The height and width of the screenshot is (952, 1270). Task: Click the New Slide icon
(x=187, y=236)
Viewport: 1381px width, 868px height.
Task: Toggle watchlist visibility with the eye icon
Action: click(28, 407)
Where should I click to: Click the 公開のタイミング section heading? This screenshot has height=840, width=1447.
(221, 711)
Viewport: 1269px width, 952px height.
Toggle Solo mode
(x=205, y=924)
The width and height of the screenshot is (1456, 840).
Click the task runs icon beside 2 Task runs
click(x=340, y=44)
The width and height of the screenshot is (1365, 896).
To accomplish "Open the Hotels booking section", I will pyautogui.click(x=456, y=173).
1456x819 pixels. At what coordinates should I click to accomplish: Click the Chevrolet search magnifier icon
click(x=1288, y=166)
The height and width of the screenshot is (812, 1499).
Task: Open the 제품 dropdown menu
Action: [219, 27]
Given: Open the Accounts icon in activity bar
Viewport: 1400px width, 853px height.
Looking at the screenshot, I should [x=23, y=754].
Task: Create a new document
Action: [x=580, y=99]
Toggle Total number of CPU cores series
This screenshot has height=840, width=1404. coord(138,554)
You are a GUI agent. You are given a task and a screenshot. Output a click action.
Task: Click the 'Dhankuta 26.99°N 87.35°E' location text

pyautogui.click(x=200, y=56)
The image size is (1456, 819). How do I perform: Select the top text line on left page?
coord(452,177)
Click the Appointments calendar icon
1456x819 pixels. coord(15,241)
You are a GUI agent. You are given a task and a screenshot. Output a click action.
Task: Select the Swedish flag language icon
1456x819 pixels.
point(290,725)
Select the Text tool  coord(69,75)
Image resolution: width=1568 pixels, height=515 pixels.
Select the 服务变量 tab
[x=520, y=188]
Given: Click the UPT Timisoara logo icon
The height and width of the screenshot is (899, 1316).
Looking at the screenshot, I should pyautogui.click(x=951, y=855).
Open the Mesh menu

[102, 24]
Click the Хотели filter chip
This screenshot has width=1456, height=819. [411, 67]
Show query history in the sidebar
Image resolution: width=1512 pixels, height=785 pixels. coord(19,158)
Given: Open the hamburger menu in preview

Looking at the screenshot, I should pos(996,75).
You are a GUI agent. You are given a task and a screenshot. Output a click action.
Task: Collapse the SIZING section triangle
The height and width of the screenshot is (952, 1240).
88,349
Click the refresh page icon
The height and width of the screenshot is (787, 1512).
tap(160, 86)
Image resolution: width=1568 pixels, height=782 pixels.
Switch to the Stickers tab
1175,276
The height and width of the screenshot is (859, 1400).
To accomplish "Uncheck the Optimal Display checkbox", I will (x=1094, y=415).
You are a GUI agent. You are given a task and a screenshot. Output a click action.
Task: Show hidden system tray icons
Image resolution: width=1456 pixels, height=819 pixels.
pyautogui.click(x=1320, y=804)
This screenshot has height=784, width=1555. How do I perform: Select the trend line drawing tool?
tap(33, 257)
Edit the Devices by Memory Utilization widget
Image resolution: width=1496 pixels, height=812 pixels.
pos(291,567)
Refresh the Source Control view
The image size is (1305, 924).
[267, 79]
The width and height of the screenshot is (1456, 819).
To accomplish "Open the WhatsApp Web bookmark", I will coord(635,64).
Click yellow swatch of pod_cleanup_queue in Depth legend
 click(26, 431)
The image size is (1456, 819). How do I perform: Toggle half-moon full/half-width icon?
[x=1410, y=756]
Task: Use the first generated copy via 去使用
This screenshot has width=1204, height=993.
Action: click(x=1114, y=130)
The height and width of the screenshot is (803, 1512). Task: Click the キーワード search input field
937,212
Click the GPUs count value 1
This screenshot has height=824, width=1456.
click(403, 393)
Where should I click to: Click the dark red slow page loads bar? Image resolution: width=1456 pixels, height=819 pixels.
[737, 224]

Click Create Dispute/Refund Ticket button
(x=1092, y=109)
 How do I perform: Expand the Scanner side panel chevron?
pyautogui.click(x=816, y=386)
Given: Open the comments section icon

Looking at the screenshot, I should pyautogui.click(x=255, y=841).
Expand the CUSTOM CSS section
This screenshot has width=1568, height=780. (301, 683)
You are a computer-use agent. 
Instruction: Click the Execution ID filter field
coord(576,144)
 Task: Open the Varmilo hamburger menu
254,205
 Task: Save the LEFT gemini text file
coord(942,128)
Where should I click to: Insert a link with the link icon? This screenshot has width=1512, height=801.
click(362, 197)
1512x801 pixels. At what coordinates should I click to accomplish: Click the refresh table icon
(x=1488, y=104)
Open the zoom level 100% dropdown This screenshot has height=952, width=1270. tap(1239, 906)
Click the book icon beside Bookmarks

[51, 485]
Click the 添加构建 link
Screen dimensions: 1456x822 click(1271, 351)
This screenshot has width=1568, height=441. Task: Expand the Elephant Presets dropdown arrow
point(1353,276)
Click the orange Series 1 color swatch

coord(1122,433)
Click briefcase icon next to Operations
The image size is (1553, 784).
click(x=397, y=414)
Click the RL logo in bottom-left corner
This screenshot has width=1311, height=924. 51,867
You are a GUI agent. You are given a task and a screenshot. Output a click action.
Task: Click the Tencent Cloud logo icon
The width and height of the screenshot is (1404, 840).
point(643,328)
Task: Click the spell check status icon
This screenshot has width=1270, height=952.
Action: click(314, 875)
☆ ☆ ☆ ☆
→ **What to work on**:
Copy each line of the data above exactly as it appears.

→ **Finished exercise**:
The height and width of the screenshot is (952, 1270). Task: Click the New Slide icon
(x=187, y=236)
Viewport: 1381px width, 868px height.
Task: Toggle watchlist visibility with the eye icon
Action: click(28, 407)
Where should I click to: Click the 公開のタイミング section heading? This screenshot has height=840, width=1447.
(221, 711)
Viewport: 1269px width, 952px height.
Toggle Solo mode
(x=205, y=924)
The width and height of the screenshot is (1456, 840).
Click the task runs icon beside 2 Task runs
click(x=340, y=44)
The width and height of the screenshot is (1365, 896).
To accomplish "Open the Hotels booking section", I will pyautogui.click(x=456, y=173).
1456x819 pixels. At what coordinates should I click to accomplish: Click the Chevrolet search magnifier icon
click(x=1288, y=166)
The height and width of the screenshot is (812, 1499).
Task: Open the 제품 dropdown menu
Action: [219, 27]
Given: Open the Accounts icon in activity bar
Viewport: 1400px width, 853px height.
Looking at the screenshot, I should [x=23, y=754].
Task: Create a new document
Action: [x=580, y=99]
Toggle Total number of CPU cores series
This screenshot has height=840, width=1404. coord(138,554)
You are a GUI agent. You are given a task and a screenshot. Output a click action.
Task: Click the 'Dhankuta 26.99°N 87.35°E' location text

pyautogui.click(x=200, y=56)
The image size is (1456, 819). How do I perform: Select the top text line on left page?
coord(452,177)
Click the Appointments calendar icon
1456x819 pixels. coord(15,241)
You are a GUI agent. You are given a task and a screenshot. Output a click action.
Task: Select the Swedish flag language icon
1456x819 pixels.
point(290,725)
Select the Text tool  coord(69,75)
Image resolution: width=1568 pixels, height=515 pixels.
Select the 服务变量 tab
[x=520, y=188]
Given: Click the UPT Timisoara logo icon
The height and width of the screenshot is (899, 1316).
Looking at the screenshot, I should pyautogui.click(x=951, y=855).
Open the Mesh menu

[102, 24]
Click the Хотели filter chip
This screenshot has width=1456, height=819. [411, 67]
Show query history in the sidebar
Image resolution: width=1512 pixels, height=785 pixels. coord(19,158)
Given: Open the hamburger menu in preview

Looking at the screenshot, I should pos(996,75).
You are a GUI agent. You are given a task and a screenshot. Output a click action.
Task: Collapse the SIZING section triangle
The height and width of the screenshot is (952, 1240).
88,349
Click the refresh page icon
The height and width of the screenshot is (787, 1512).
tap(160, 86)
Image resolution: width=1568 pixels, height=782 pixels.
Switch to the Stickers tab
1175,276
The height and width of the screenshot is (859, 1400).
To accomplish "Uncheck the Optimal Display checkbox", I will (x=1094, y=415).
You are a GUI agent. You are given a task and a screenshot. Output a click action.
Task: Show hidden system tray icons
Image resolution: width=1456 pixels, height=819 pixels.
pyautogui.click(x=1320, y=804)
This screenshot has height=784, width=1555. How do I perform: Select the trend line drawing tool?
tap(33, 257)
Edit the Devices by Memory Utilization widget
Image resolution: width=1496 pixels, height=812 pixels.
pos(291,567)
Refresh the Source Control view
The image size is (1305, 924).
[267, 79]
The width and height of the screenshot is (1456, 819).
To accomplish "Open the WhatsApp Web bookmark", I will coord(635,64).
Click yellow swatch of pod_cleanup_queue in Depth legend
 click(26, 431)
The image size is (1456, 819). How do I perform: Toggle half-moon full/half-width icon?
[x=1410, y=756]
Task: Use the first generated copy via 去使用
This screenshot has width=1204, height=993.
Action: click(x=1114, y=130)
The height and width of the screenshot is (803, 1512). Task: Click the キーワード search input field
937,212
Click the GPUs count value 1
This screenshot has height=824, width=1456.
click(403, 393)
Where should I click to: Click the dark red slow page loads bar? Image resolution: width=1456 pixels, height=819 pixels.
[737, 224]

Click Create Dispute/Refund Ticket button
(x=1092, y=109)
 How do I perform: Expand the Scanner side panel chevron?
pyautogui.click(x=816, y=386)
Given: Open the comments section icon

Looking at the screenshot, I should pyautogui.click(x=255, y=841).
Expand the CUSTOM CSS section
This screenshot has width=1568, height=780. (301, 683)
You are a computer-use agent. 
Instruction: Click the Execution ID filter field
coord(576,144)
 Task: Open the Varmilo hamburger menu
254,205
 Task: Save the LEFT gemini text file
coord(942,128)
Where should I click to: Insert a link with the link icon? This screenshot has width=1512, height=801.
click(362, 197)
1512x801 pixels. At what coordinates should I click to accomplish: Click the refresh table icon
(x=1488, y=104)
Open the zoom level 100% dropdown This screenshot has height=952, width=1270. tap(1239, 906)
Click the book icon beside Bookmarks

[51, 485]
Click the 添加构建 link
Screen dimensions: 1456x822 click(1271, 351)
This screenshot has width=1568, height=441. Task: Expand the Elephant Presets dropdown arrow
point(1353,276)
Click the orange Series 1 color swatch

coord(1122,433)
Click briefcase icon next to Operations
The image size is (1553, 784).
click(x=397, y=414)
Click the RL logo in bottom-left corner
This screenshot has width=1311, height=924. 51,867
You are a GUI agent. You are given a task and a screenshot. Output a click action.
Task: Click the Tencent Cloud logo icon
The width and height of the screenshot is (1404, 840).
point(643,328)
Task: Click the spell check status icon
This screenshot has width=1270, height=952.
Action: click(314, 875)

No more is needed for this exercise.